**Prompt:** Copy all lines in the data that contain the string "will".

[Stored records]
──────────────────────────────
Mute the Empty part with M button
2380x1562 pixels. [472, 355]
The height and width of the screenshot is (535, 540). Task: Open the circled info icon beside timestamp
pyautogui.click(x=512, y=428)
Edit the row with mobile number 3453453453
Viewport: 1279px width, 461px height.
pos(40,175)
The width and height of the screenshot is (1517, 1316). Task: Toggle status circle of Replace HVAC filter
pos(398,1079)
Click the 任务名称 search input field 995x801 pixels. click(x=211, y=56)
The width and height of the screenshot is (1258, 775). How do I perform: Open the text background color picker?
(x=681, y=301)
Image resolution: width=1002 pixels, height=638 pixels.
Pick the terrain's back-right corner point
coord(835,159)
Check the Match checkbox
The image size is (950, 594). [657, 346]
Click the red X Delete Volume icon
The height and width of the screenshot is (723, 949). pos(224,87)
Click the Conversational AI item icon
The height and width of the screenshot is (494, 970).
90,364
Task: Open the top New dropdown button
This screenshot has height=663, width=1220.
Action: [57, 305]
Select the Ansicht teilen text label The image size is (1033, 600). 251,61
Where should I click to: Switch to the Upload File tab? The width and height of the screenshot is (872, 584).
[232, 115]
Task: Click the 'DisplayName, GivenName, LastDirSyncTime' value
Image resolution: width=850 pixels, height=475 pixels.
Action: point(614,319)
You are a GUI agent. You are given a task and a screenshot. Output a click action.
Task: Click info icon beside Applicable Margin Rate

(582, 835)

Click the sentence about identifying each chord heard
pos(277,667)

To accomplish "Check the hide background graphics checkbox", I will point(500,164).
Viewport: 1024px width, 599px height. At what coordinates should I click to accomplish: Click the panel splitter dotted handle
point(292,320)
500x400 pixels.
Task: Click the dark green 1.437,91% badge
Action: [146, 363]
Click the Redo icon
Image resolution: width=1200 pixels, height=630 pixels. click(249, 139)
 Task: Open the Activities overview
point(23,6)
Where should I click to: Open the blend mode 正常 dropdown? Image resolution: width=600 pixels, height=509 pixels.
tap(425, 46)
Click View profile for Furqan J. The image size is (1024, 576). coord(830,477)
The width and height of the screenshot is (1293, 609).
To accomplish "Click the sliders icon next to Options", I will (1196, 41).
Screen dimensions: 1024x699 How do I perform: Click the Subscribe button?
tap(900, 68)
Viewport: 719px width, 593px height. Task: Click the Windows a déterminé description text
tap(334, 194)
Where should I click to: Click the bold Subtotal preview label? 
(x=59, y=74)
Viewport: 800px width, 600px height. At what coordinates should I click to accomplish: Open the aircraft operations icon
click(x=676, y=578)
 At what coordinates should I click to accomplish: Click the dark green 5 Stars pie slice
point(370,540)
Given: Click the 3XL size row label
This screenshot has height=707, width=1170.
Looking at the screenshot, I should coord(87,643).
──────────────────────────────
**Answer to this exercise:**
To accomplish "Check the hide background graphics checkbox", I will point(500,164).
To accomplish "Click the sliders icon next to Options", I will (1196, 41).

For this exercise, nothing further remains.